BASIC AMAZAKÉ BEVERAGE 

recipe from South River Miso

Mix 1 part amazaké base with 1 1/2 to 1 3/4 c water in a saucepan and just bring to a boil.  Season with a pinch of salt, and serve in cups.  If desired, top each serving with a dab of grated gingerroot.


AMAZAKÉ LATTÉ 

yield 1 serving

1/2 c amazaké base
1 c hot water + 1 scoop Dandy Blend instant dandelion beverage, to taste
OR
1 c brewed coffee, Teeccino , chai tea, or other GF grain coffee

Please all ingredients in blender and blend until smooth.  Transfer to saucepan and heat, stirring often to prevent burning.  Pour into a warmed mug and serve!

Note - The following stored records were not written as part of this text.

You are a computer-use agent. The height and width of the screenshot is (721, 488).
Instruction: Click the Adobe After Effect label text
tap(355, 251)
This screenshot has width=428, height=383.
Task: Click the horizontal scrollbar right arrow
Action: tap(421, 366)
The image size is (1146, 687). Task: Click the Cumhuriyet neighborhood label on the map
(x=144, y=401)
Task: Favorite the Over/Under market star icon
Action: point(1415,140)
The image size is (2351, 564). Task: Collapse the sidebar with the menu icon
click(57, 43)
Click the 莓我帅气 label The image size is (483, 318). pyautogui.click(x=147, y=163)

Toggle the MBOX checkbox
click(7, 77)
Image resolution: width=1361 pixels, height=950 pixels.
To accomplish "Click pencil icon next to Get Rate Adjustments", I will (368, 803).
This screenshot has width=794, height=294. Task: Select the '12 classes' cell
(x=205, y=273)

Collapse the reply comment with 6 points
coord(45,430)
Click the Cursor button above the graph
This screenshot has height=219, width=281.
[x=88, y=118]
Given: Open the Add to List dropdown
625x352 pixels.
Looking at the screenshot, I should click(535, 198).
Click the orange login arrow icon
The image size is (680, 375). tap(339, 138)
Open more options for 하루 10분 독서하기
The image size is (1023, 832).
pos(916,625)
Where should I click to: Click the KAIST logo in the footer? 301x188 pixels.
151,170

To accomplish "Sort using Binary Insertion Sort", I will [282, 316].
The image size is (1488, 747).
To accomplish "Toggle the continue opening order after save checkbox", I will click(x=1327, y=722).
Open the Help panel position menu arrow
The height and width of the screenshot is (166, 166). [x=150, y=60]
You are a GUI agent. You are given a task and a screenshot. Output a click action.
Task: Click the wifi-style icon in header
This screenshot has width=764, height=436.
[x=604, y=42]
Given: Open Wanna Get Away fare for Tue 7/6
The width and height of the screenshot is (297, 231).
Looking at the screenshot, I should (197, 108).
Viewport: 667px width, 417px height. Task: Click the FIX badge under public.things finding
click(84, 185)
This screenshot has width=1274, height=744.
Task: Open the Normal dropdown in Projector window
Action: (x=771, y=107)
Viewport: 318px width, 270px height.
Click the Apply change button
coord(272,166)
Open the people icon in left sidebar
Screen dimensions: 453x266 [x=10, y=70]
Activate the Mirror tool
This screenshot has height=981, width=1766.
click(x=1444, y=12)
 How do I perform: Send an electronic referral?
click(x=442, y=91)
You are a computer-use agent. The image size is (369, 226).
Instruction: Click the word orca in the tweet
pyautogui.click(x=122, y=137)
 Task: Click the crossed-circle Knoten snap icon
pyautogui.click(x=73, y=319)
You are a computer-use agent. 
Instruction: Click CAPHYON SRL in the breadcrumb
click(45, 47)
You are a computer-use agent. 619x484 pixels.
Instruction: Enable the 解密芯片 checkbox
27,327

TO USE AMAZAKÉ AS A SWEETENER

 From South River Miso:
"Substitute 3 1/2 tablespoons Amazaké base for 1 tablespoon honey (or 2 tablespoons sugar) in any of your favorite preparations. Rich in enzymes, it is especially good in breads, cakes, pancakes, waffles, or muffins where it assists in the leavening process and adds a rich moistness."


A NOTE ON DANDY BLEND

Q. DandyBlend contains barley and rye. So, how can it contain no detectable gluten?

 

A. DandyBlend is made from extracts of barley and rye, not from barley and rye themselves. The roasted grains are mixed with the roasted roots, are ground, and then the water-soluble components (nutrients, minerals, biologically active substances) are leached out of the mash by hot water, just like you do when making tea. The liquid extract which is collected at the bottom is then spray dried to make the powder which we then call DandyBlend. Why no gluten? Gluten is not water soluble; it only dissolves in alcohol. Therefore, since no alcohol is used in the extracting process, all the gluten stays back in the mash. Tests done by Eliza-Tek Laboratories confirm the absence of detectable gluten in Dandy Blend.